#### DOCUMENT SEGMENT:
# What is MLRun and Why It Matters

MLRun is an open-source MLOps orchestration framework that integrates feature stores, model training, deployment, and monitoring into a single, composable environment. It’s Kubernetes-native and designed for real-time and batch ML pipelines with traceability and governance baked in.

In [1]:
import mlrun

In [2]:
# Show the API server URL
mlrun.get_run_db()

HTTPRunDB('http://dragon:30070')

In [3]:
# Set the base project name
project_name = "mlrun-demo"

# Initialize the MLRun project object
project = mlrun.get_or_create_project(
    name=project_name, 
    context="./",
    user_project=True)

# Display the current project name
project_name = project.metadata.name
print(f'Full project name: {project_name}')

> 2025-07-09 14:25:30,411 [info] Loading project from path: {"path":"./","project_name":"mlrun-demo","user_project":true}
> 2025-07-09 14:25:30,449 [info] Project loaded successfully: {"path":"./","project_name":"mlrun-demo-johannes","stored_in_db":true}
Full project name: mlrun-demo-johannes


## 1. FeatureSet Ingest

- https://docs.mlrun.org/en/latest/feature-store/feature-sets.html
- https://www.iguazio.com/blog/the-complete-guide-to-using-the-iguazio-feature-store-with-azure-ml-part-2/

In [4]:
import pandas as pd
import mlrun.feature_store as fstore
from mlrun.feature_store import FeatureSet
from mlrun.datastore import ParquetTarget

In [5]:
# read the source data from the CSV file
df_source = pd.read_csv("data/iris.csv")
df_source.head()

Unnamed: 0,sepal_length_cm,sepal_width_cm,petal_length_cm,petal_width_cm,target,label
0,5.1,3.5,1.4,0.2,0,setosa
1,4.9,3.0,1.4,0.2,0,setosa
2,4.7,3.2,1.3,0.2,0,setosa
3,4.6,3.1,1.5,0.2,0,setosa
4,5.0,3.6,1.4,0.2,0,setosa


In [6]:
# create the feature set
fs_iris = FeatureSet(name="iris_features",
                     entities=["sepal_length_cm"])

#### INSTRUCTIONS:
1) On the MLRun page, what full project name gets printed?
2) For each statement, say whether it agrees with the MLRun page: (a) MLRun is open-source. (b) The feature set uses "petal_length_cm" as its entity. (c) The source data comes from a JSON file.
The dataset entries after this point have nothing to do with the MLRun page.

#### Dataset entries:
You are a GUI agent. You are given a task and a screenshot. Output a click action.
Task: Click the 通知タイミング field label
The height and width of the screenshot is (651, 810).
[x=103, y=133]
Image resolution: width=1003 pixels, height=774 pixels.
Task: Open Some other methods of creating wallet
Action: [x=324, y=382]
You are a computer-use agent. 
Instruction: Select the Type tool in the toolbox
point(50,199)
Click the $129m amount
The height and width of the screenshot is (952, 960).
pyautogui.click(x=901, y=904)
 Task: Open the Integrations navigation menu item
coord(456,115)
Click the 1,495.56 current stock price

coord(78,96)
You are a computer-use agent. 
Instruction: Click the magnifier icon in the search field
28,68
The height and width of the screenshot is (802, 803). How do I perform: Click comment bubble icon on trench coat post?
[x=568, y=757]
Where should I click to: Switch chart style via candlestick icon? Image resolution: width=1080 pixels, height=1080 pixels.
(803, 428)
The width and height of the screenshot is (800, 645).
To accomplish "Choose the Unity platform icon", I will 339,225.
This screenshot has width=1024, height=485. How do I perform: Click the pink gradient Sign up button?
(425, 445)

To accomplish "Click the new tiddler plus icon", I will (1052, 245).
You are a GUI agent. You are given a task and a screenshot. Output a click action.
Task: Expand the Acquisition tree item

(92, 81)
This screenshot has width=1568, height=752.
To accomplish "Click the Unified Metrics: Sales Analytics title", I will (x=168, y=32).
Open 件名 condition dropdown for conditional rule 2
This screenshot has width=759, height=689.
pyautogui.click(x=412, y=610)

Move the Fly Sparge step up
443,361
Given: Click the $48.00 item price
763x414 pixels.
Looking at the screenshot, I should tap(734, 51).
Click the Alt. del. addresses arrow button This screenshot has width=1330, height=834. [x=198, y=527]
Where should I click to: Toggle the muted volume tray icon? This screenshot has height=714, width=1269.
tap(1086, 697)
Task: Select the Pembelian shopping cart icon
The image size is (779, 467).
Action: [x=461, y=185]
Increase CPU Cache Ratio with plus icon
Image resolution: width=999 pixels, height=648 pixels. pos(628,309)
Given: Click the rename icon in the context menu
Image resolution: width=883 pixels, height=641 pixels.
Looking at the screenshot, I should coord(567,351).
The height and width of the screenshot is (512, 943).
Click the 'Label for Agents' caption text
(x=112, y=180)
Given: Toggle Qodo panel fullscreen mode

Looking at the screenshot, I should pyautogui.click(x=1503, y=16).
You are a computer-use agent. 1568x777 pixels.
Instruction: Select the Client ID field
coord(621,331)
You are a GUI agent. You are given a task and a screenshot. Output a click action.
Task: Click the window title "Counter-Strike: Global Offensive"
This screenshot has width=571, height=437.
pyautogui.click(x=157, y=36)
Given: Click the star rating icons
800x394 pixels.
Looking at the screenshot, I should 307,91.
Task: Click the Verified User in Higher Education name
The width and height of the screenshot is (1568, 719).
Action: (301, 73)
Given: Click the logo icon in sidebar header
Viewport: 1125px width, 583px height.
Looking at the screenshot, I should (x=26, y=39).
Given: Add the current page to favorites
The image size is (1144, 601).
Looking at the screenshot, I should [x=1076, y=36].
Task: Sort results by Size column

#### ANSWERS TO THE PROBLEMS:
1) mlrun-demo-johannes

2)
(a) Yes: "MLRun is an open-source MLOps orchestration framework"
(b) No: "entities=["sepal_length_cm"]"
(c) No: "read the source data from the CSV file"